GIVEN TEXT:
5. Key Mitigations (Mapped to Threats)

M1: Compartmentalization (CORE/FETCH/TOOL-EXEC)

Mitigates end-to-end compromise by ensuring no single component:

  • both browses and executes
  • both reasons and acts

M2: Network Topology Enforcement

  • CORE has no internet route
  • FETCH only via allowlisted proxy
  • TOOL-EXEC no network by default

Mitigates exfiltration and unauthorized retrieval.

M3: Deterministic Validation + Quarantine

  • Research Packets must match strict schema
  • Tool results must match strict schema
  • Rejections go to quarantine; CORE never consumes them

Mitigates indirect injection and “format smuggling.”

M4: Human Approval Gate for Execution

  • CORE may draft requests, but cannot execute
  • Human must promote execution requests into TOOL-EXEC
  • Every execution is logged

Mitigates automated tool abuse.

M5: Read-Only Policy Mounts and Immutable Configuration

  • Policy files mounted read-only into containers
  • Configuration changes require explicit operator action

Mitigates self-modification and persistence via prompt.

  • Pin image digests
  • Verify releases (hash/signature where possible)
  • Keep minimal base images
  • Prefer reproducible builds

Mitigates tampered artifacts.


6. Explicit Out-of-Scope Threats

ThreeGate does not attempt to mitigate:

  • Hardware fault induction (e.g., RowHammer)

GOAL A: In the ThreeGate mitigations text, what happens to rejections under M3?
GOAL B: Output the stretch of the ThreeGate mitigations text from "Mitigates indirect injection" through "automated tool abuse.".
GOAL C: Write the next part of the ThreeGate mitigations text, picking up after its final line.

Element and text location records:

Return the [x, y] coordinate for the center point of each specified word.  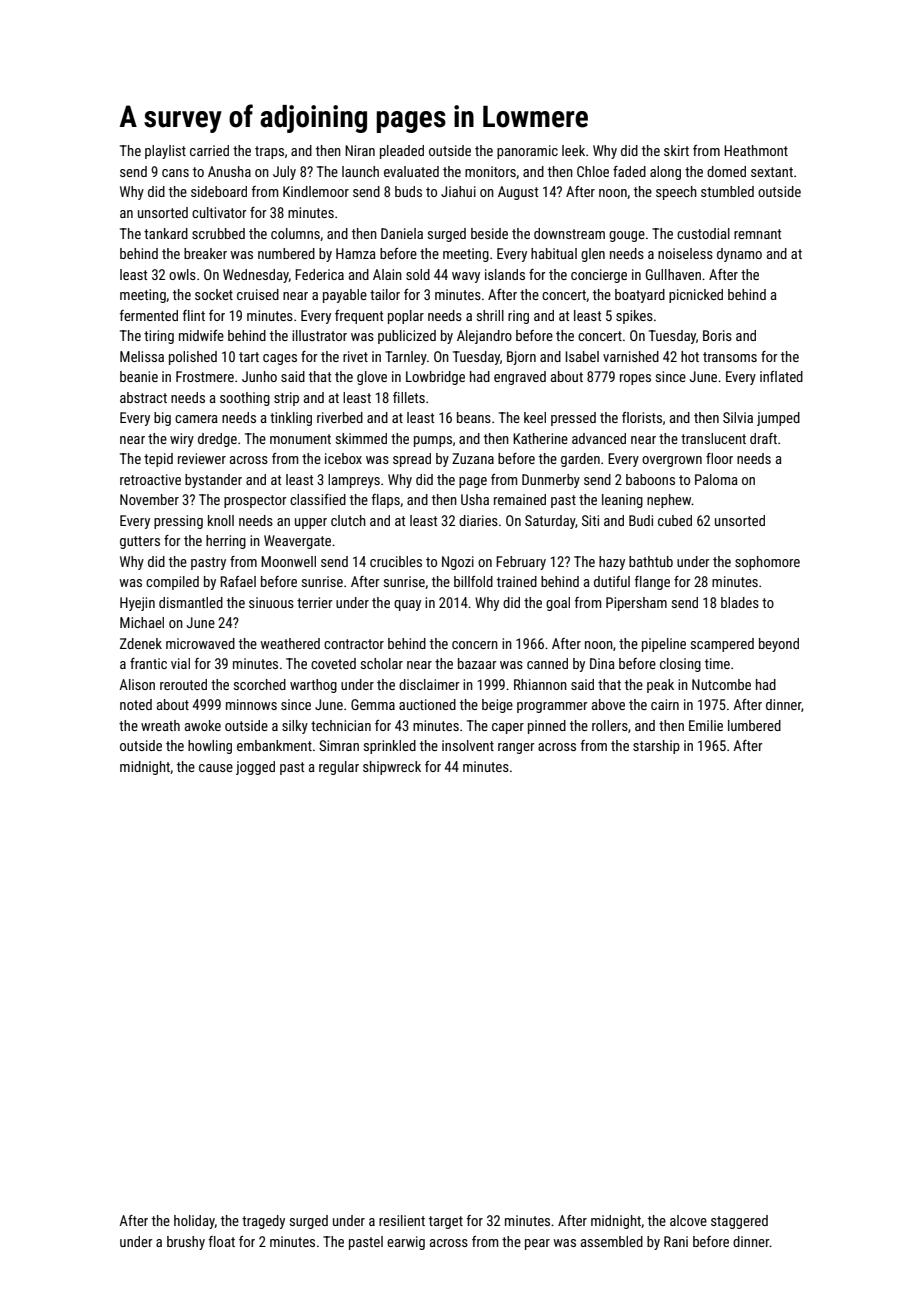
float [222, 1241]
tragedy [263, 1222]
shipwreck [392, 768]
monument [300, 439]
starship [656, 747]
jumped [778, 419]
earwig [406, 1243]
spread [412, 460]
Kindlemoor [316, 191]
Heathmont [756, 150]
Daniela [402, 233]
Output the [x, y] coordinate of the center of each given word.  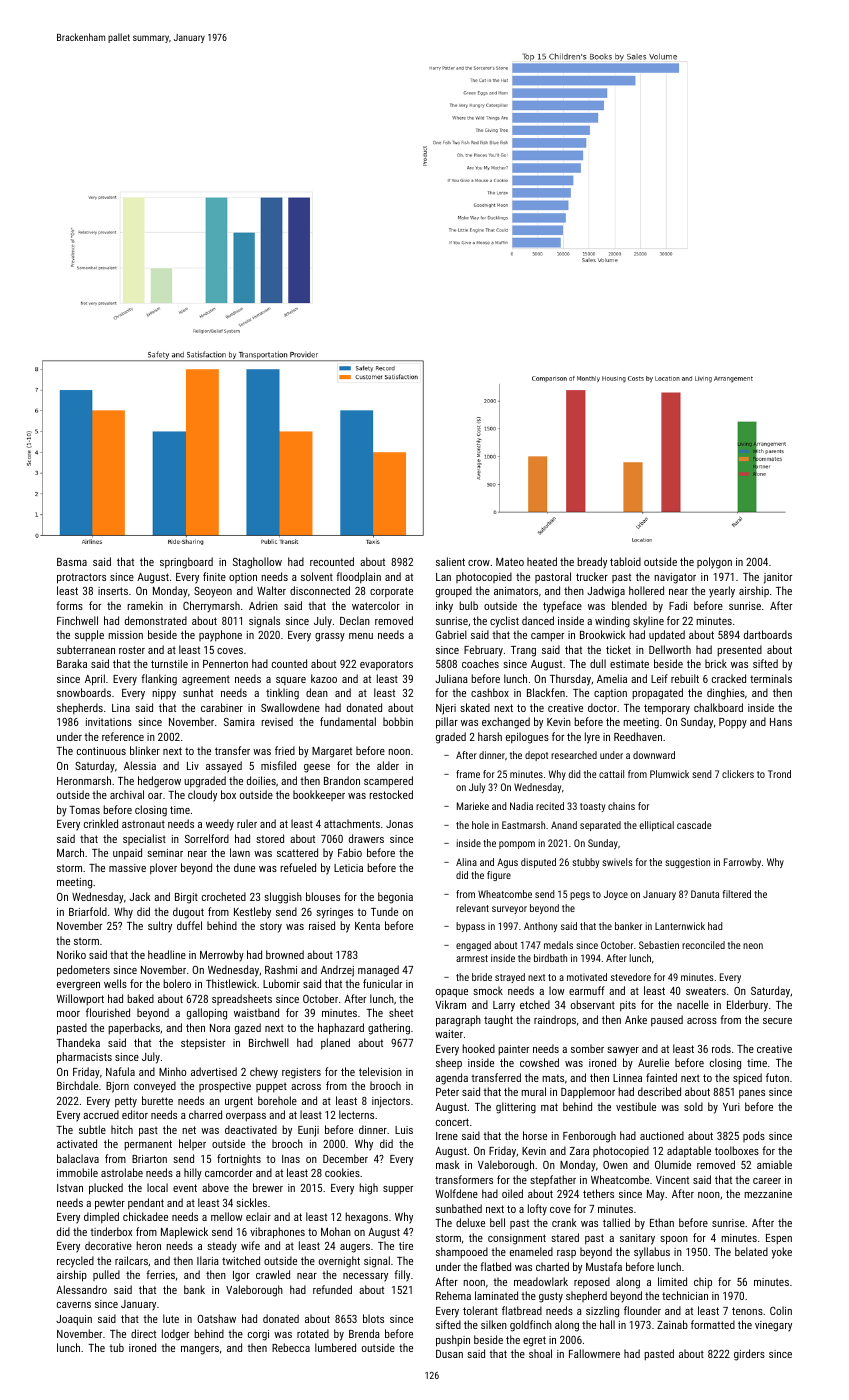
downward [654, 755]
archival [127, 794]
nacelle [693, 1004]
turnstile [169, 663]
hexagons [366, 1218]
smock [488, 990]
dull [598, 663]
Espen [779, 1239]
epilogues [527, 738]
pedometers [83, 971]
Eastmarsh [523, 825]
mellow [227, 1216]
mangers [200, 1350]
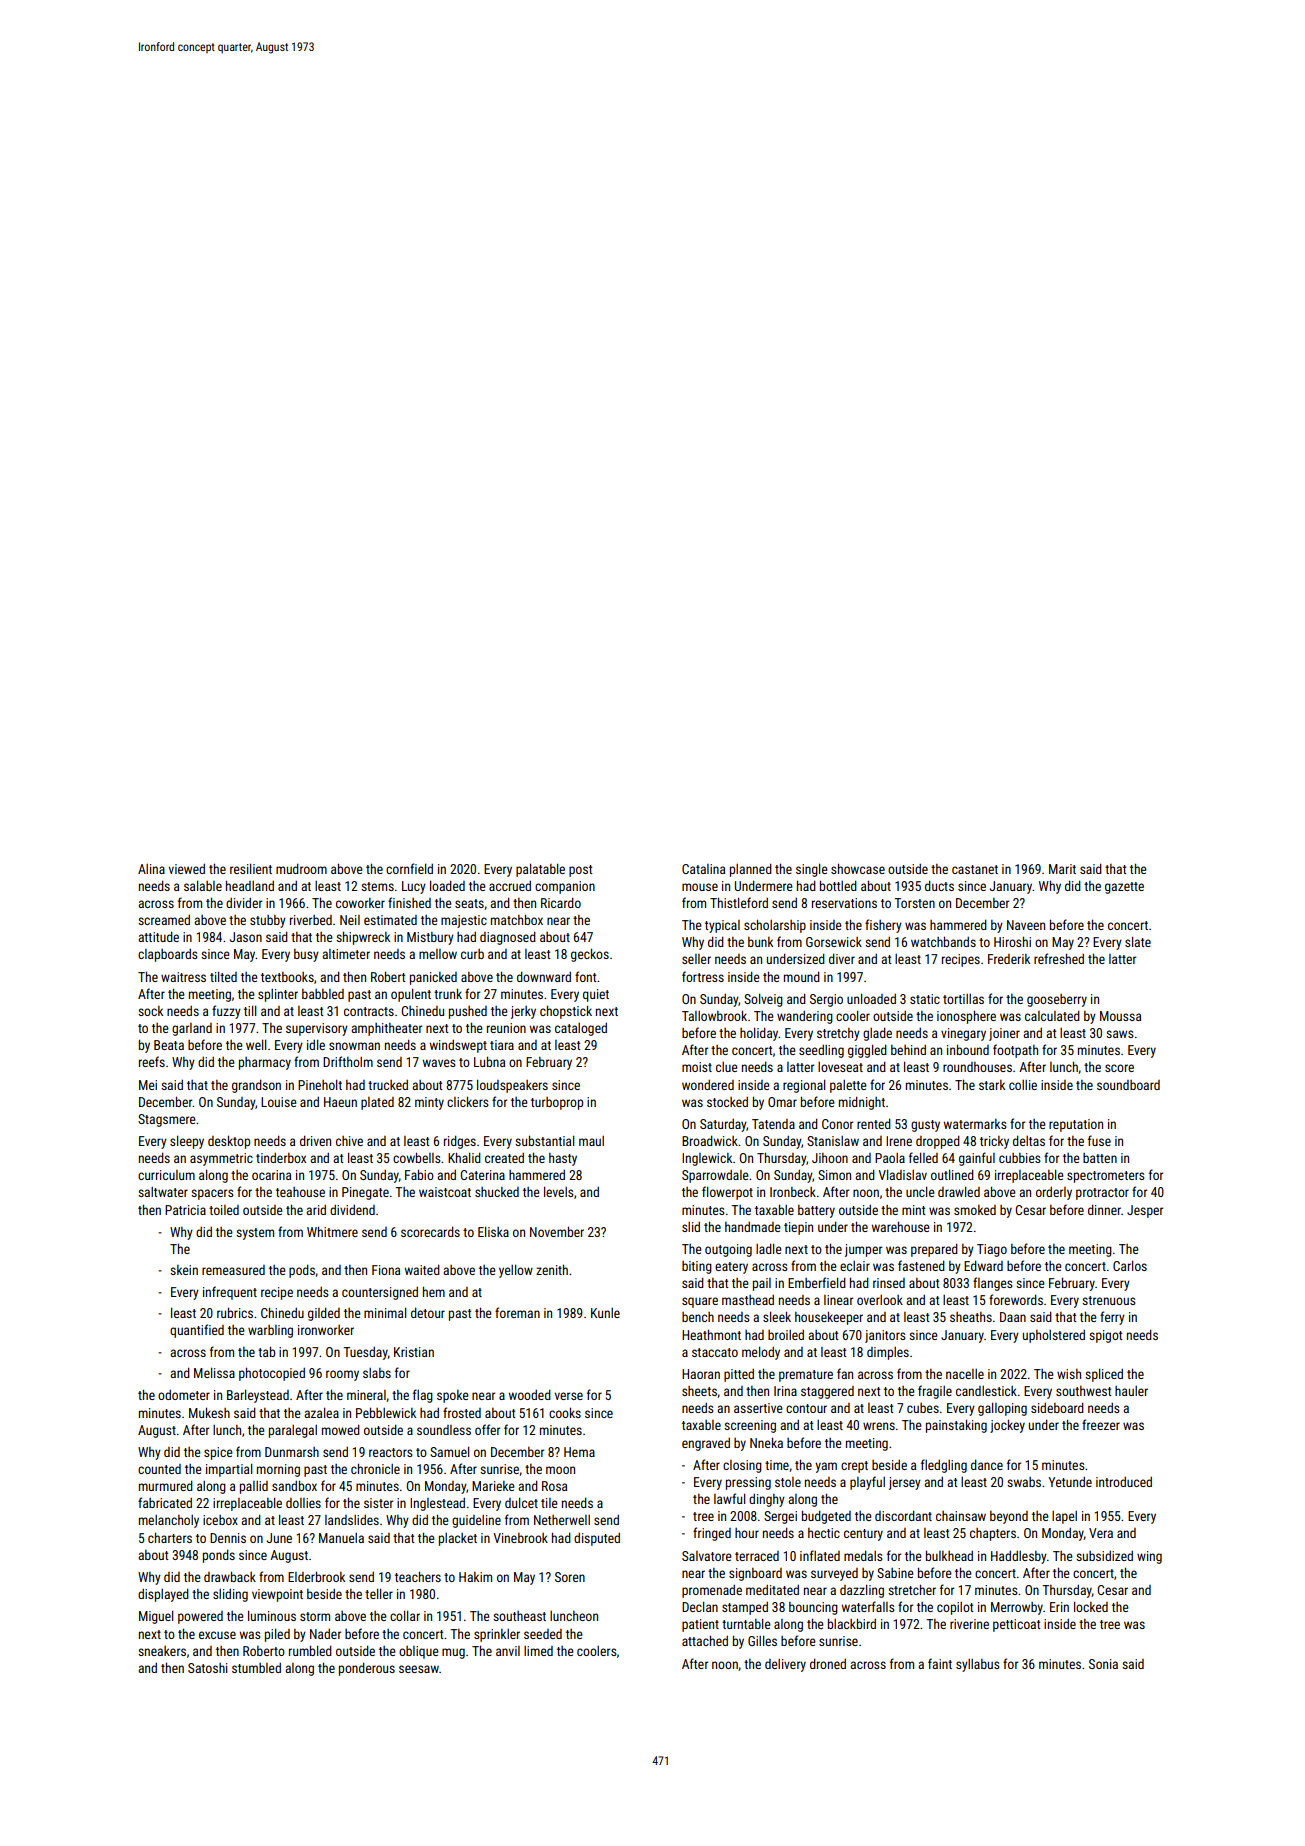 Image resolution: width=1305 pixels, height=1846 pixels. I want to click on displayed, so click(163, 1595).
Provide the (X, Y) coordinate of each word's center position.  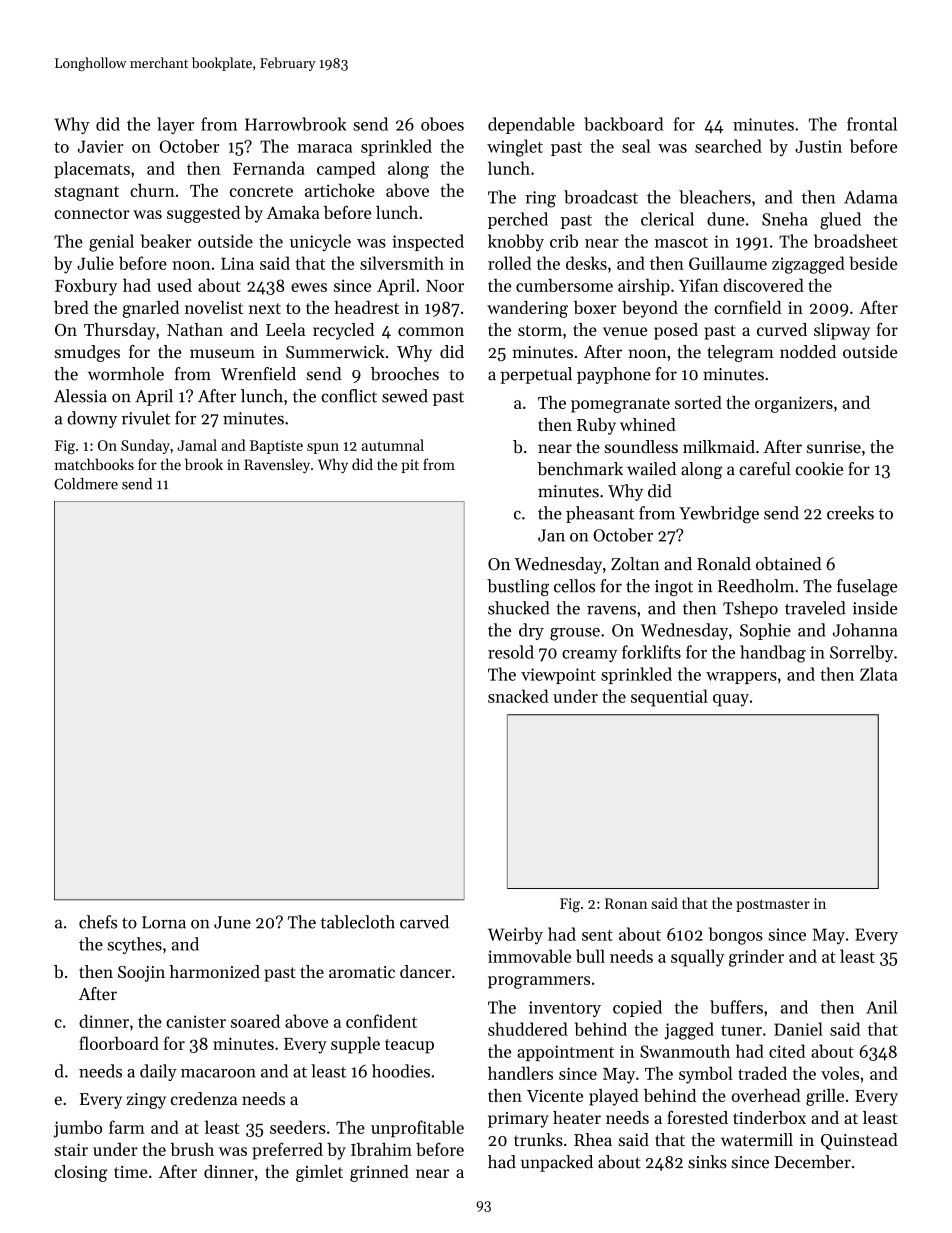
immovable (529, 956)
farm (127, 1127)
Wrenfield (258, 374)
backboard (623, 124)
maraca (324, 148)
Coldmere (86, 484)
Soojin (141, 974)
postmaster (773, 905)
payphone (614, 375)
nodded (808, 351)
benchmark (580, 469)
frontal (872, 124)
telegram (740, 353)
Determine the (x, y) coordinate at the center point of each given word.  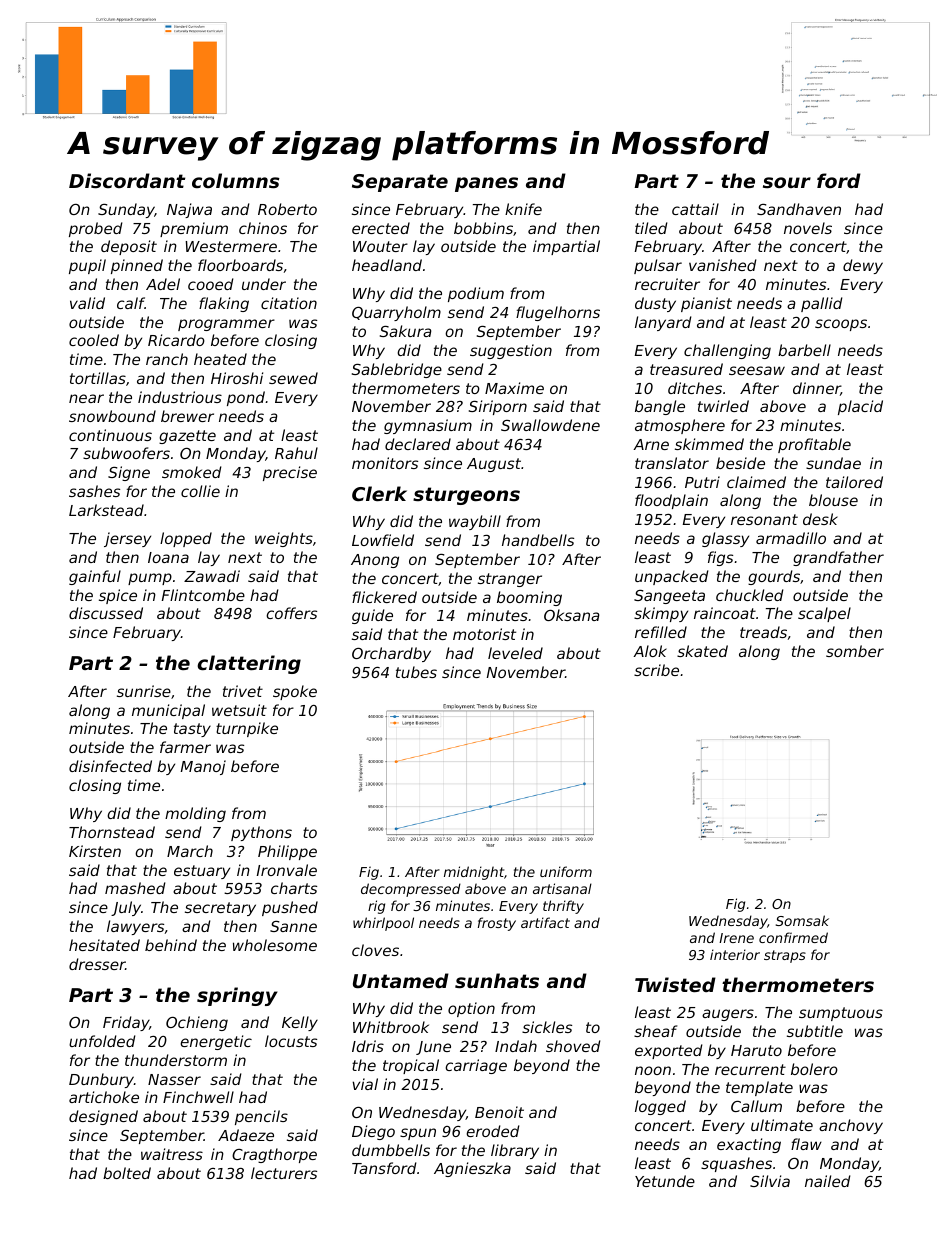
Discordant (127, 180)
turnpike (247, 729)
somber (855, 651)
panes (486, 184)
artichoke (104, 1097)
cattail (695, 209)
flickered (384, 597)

RIGHT ANSWER A: They go to quarantine, and CORE never consumes them.

RIGHT ANSWER B:
Mitigates indirect injection and “format smuggling.”

M4: Human Approval Gate for Execution

  • CORE may draft requests, but cannot execute
  • Human must promote execution requests into TOOL-EXEC
  • Every execution is logged

Mitigates automated tool abuse.

RIGHT ANSWER C:
  • Microarchitectural side channels
  • Kernel/firmware compromise
  • Hostile multi-tenant co-residency scenarios

These threats are not aligned with the intended single-user local operating assumptions.


7. Residual Risks

Even with compartmentalization, residual risks include:

  • User approving unsafe execution requests
  • Allowlist misconfiguration enabling exfiltration channels
  • Supply-chain compromise of container images or binaries
  • Weak local host hygiene (unpatched kernel, insecure Docker daemon)

ThreeGate reduces consequences, but cannot replace operator diligence.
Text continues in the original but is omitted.